*Task goal:* When you reach the line containing "You are a computer-use", repeat that line and each one after it exactly until the records end, leaving out pictures.

*Stored records:*
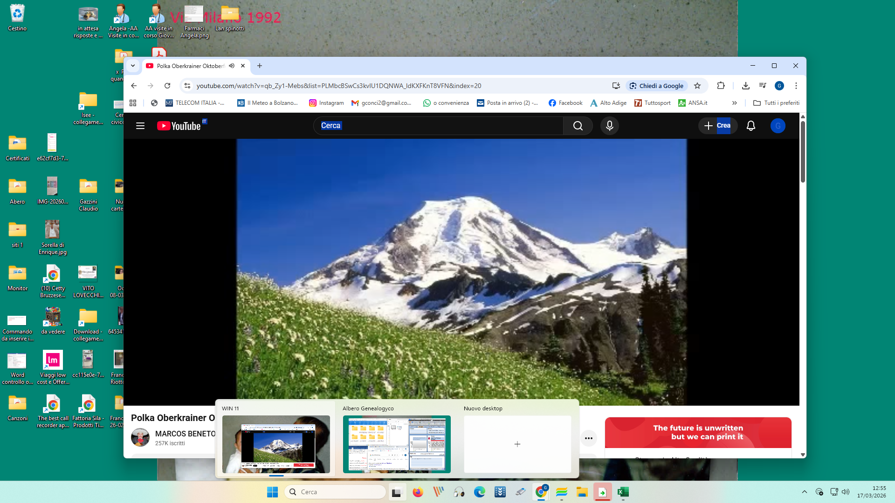Expand hidden bookmarks chevron
This screenshot has height=503, width=895.
[734, 103]
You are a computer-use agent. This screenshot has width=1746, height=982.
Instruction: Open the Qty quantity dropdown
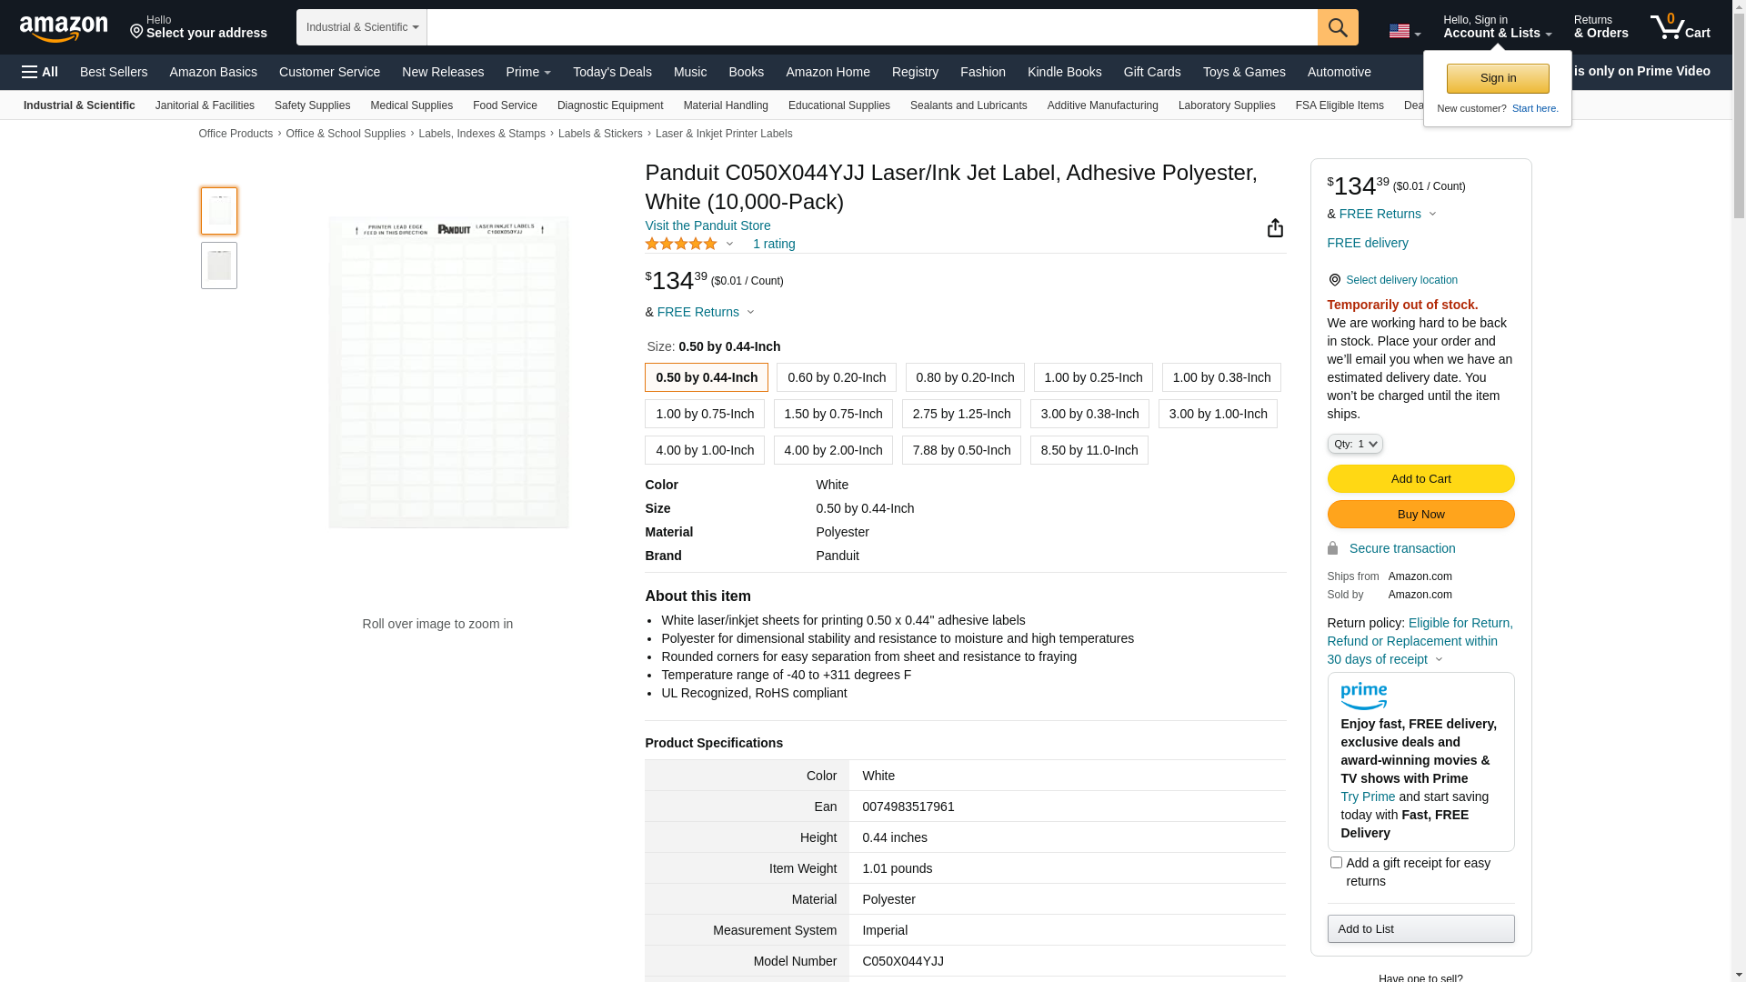tap(1355, 444)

*Your solution:*
You are a computer-use agent. This screenshot has width=1746, height=982.
Instruction: Open the Qty quantity dropdown
tap(1355, 444)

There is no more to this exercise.